Eleks Kang in his old Taekwondo uniform. He is one of the few Koreans in Kazakhstan who have not forgotten Koryo-mar, the dialect of the Koreans in the former Soviet Union. Ushtobe, Kazakhstan. Photo: Michael Vince Kim/INSTITUTE
R&K: How did they get there?
Kim: It turns out that they had migrated from the northern part of the Korean peninsula to the Russian Far East, especially around the city of Vladivostock. They lived there from the 1860s until 1937, when they were deported to Central Asia by Stalin because of ongoing conflicts with Japan. They didn’t trust Korean people, they feared that they could be spies. At the time, standard Korean didn’t exist. It was created in the 1950s when the country was divided. So this community just spoke a dialect from the very northern part of what is now North Korea. It survived through this community that moved to Russia and it got mixed with Russian.
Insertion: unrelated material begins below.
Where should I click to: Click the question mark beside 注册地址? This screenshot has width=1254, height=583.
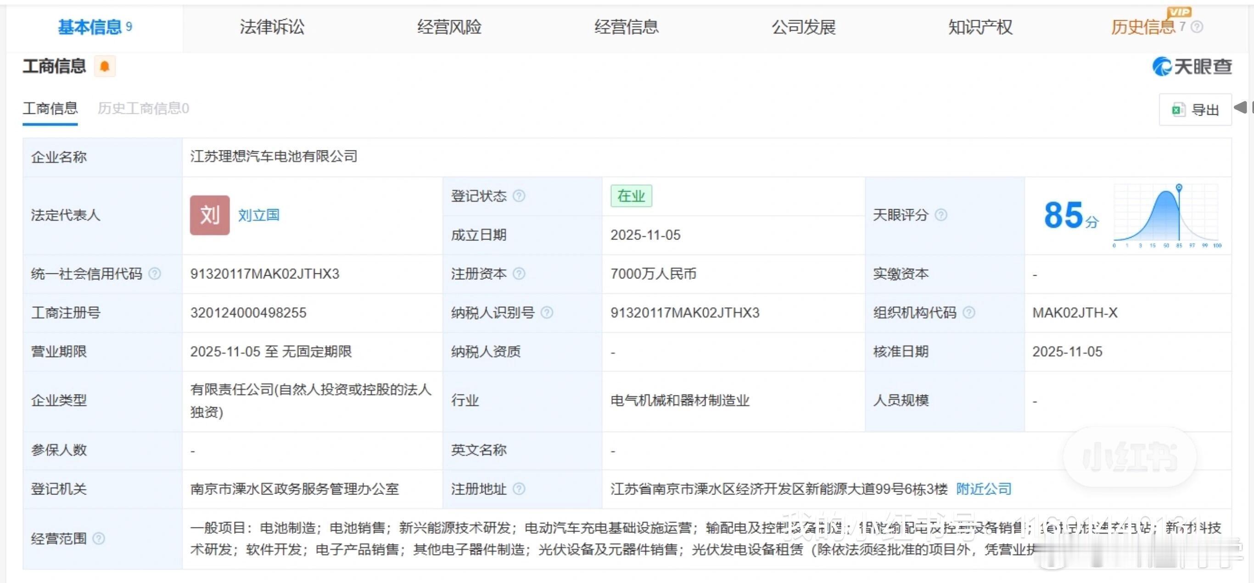(x=520, y=490)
Now when you talk to people who speak Koryo-mar, you can hear traces of a dialect that does not exist in Korea anymore or barely exists because standard languages absorb all dialects. Historically, it’s very interesting. At the same time you also see how the evolution of language works when it mixes with another language. So I started researching this subject and I thought I had to go there because this language was dying very quickly.
Maya Kim, 85, survived a train crash while being deported to Kazakhstan 1937. Many Koreans died in accidents while traveling in precarious cattle trains. Photo: Michael Vince Kim/INSTITUTE
R&K: Where exactly did you go?
Kim: Initially I went to Almaty, which is the ex-capital and the biggest city in Kazakhstan. I was trying to look for contacts because I went there without knowing anyone, and I found that there were lots of Korean organizations but most of the Korean people there didn’t speak Koryo-mar. They had fully adopted Russian as they first language. I did find the Korean theater of Almaty, which is composed of ethnic Koreans who perform plays about Korean themes. But soon after that I went to Ushtobe, which is a small town where I knew I would find older people who spoke Koryo-mar, and I did. I knew someone who was from that town and she found me this dodgy hostel that didn’t even have a front door, so I got out of there pretty quickly. She told me about a church founded by a South Korean woman from the US so I went there and I noticed there were missionaries staying in the church, so I asked if I could stay for a couple of weeks while doing my research and luckily they accepted. That was my gateway.
R&K: What was the church’s relation with the Korean-Kazakh community?
Kim: The woman who founded it was from South Korea but everyone else was from the Kazakh Korean community. There are South Koreans in Central Asia but my project wasn’t about them. They’re migrants who came much more recently, in the 90s and 2000s, for completely different reasons. The Korean-Kazakhs have a very different culture after over 100 years of being apart from Korea. I can relate to that because I grew up in Argentina and I went to South Korea a couple of times and I feel like a foreigner there, even though I can speak the language. People can tell, you know, so it’s always a bit strange.